This article has been corrected. You may view this article’s correction here.

To the Editor:

In your article about my visit to the Yale Political Union, the photo caption got it backwards. I spoke for the resolution that Digital Restrictions Management should be illegal.

The article said I spoke of “a corporate conspiracy” to impose Digital Restrictions Management (DRM). In fact I mentioned several separate DRM conspiracies.

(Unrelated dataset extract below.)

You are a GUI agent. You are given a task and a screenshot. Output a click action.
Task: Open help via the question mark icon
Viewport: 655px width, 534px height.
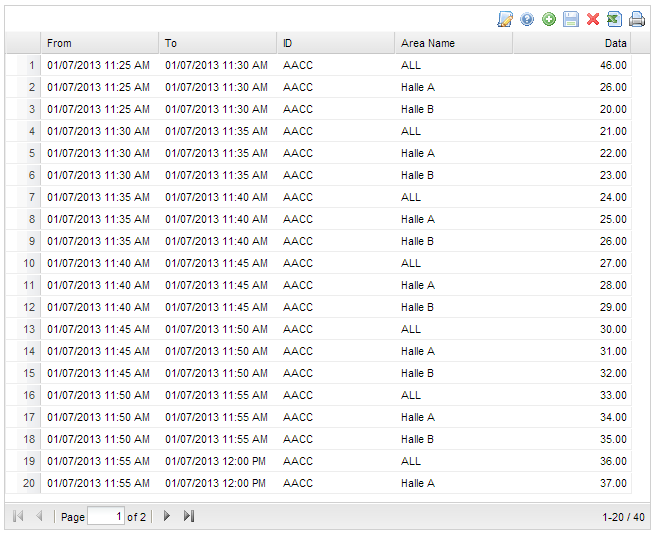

For instance, the scheme that requires all BluRay and HD-DVD players to restrict the user is called AACS; the AACS conspiracy has a Web site, aacsla.com, which lists the founding members of the conspiracy and states the restrictions that any maker of players is required to impose. The conspiracy that imposed DRM restrictions on DVDs also has a Web site. The DRM that iTunes imposes on video was arranged through a conspiracy between Apple and various movie companies; the DRM in Google Earth comes from a conspiracy between Google and some satellite companies. These conspiracies do not bother to hide, because they know the U.S. government will not protect us from them.

The article defined DRM as a system to prevent copying, but it is much more than that. DRM simply means any feature to restrict users’ use of their copies of published works, and it can restrict any kind of usage. Even the practice of keeping your copy of a book for years, and reading it many times, is blocked by the DRM in some e-books.

Nor should we assume DRM means the blocking of illegal uses only. Keeping your copy of a book for years, reading it again and even copying all or part it are all lawful uses of a copyrighted work in certain situations; nonetheless, DRM could stop you from doing so.

Dr. Richard Stallman

Oct. 22

Stallman is the president of Free Software Foundation.